A factor analysis is utilized to discover factors among observed variables or 'latent' variables. Similarly stated, if a data set contains an overwhelming number of variables, a factor analysis may be performed to reduce the number of variables for analysis. A factor analysis will group similar variables, producing a set of factors, or compiled variables, to use for further analysis. A statistical analysis software package will be instrumental in the Factor Analysis calculation. Examples of statistical analysis packages are SPSS and SAS.

Things You Will Need
  • A data set (with a large number of variables)
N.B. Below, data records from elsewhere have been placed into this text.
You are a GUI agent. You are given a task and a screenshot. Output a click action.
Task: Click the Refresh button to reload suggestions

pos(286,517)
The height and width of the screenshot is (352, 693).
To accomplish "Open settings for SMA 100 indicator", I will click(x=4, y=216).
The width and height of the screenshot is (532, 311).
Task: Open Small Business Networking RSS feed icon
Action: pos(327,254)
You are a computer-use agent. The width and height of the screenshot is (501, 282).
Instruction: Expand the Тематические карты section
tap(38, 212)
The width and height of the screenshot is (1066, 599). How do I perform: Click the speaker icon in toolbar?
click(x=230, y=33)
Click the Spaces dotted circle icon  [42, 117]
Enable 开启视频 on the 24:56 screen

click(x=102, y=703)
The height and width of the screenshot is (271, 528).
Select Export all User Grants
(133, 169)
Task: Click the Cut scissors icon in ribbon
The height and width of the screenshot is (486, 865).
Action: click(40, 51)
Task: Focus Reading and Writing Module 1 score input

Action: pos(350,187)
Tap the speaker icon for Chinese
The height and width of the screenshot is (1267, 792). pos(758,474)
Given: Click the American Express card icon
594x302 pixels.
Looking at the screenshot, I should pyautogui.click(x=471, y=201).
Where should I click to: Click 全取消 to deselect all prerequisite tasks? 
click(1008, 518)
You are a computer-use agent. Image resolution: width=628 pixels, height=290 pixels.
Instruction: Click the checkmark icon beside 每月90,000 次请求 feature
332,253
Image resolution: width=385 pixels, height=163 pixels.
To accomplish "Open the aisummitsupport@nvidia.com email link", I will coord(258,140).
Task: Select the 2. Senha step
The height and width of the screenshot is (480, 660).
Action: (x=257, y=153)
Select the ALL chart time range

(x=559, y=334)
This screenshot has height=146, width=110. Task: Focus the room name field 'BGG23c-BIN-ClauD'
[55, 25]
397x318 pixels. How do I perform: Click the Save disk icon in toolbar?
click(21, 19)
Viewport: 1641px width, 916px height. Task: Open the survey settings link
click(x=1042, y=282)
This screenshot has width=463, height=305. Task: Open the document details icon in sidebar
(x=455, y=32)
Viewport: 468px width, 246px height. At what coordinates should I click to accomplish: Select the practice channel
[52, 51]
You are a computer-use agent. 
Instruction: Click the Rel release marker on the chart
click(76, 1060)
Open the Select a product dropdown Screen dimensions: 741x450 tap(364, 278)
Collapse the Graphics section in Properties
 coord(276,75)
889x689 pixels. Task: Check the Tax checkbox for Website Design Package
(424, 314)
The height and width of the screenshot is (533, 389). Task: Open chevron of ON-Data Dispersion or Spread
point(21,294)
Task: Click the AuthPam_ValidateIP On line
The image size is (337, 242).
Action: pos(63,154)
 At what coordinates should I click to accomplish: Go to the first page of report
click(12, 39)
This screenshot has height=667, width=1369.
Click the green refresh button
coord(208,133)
  • Statistical analysis software

Step 1.

Generate a correlation matrix on the data set. A correlation matrix is a table of correlation coefficients. A correlation coefficient is the quantifying unit of correlation. This number expresses the direction and strength of a linear relationship measured between two random variables.

Step 2.

Establish baselines for desired factors (compiled variables). For example, if the data collection instrument is a survey and responses are measured from 1 -- Least Desirable Outcome to 10 -- Most Desirable Outcome, values of 8, 9 and 10 may be examined and the corresponding variables grouped according to similarities to create factors.

Step 3.


Rotate factors to maximize the linear relationships between factors and variables. For this function, the statistical application demonstrates its value. The number of manual calculations required would be massive on a large data set.

Step 4.


Generate and print the Output report. The Output report will include the following sections: Descriptive Statistics, the Correlation Matrix, Kaiser-Meyer-Olkin and Bartlett's Test, Communalities, a Scree Plot, a Factor Matrix and a Rotated Factor Matrix.

Step 5.


Interpret the output from the statistical application based on intuitive knowledge of the data and empirical questions to be answered.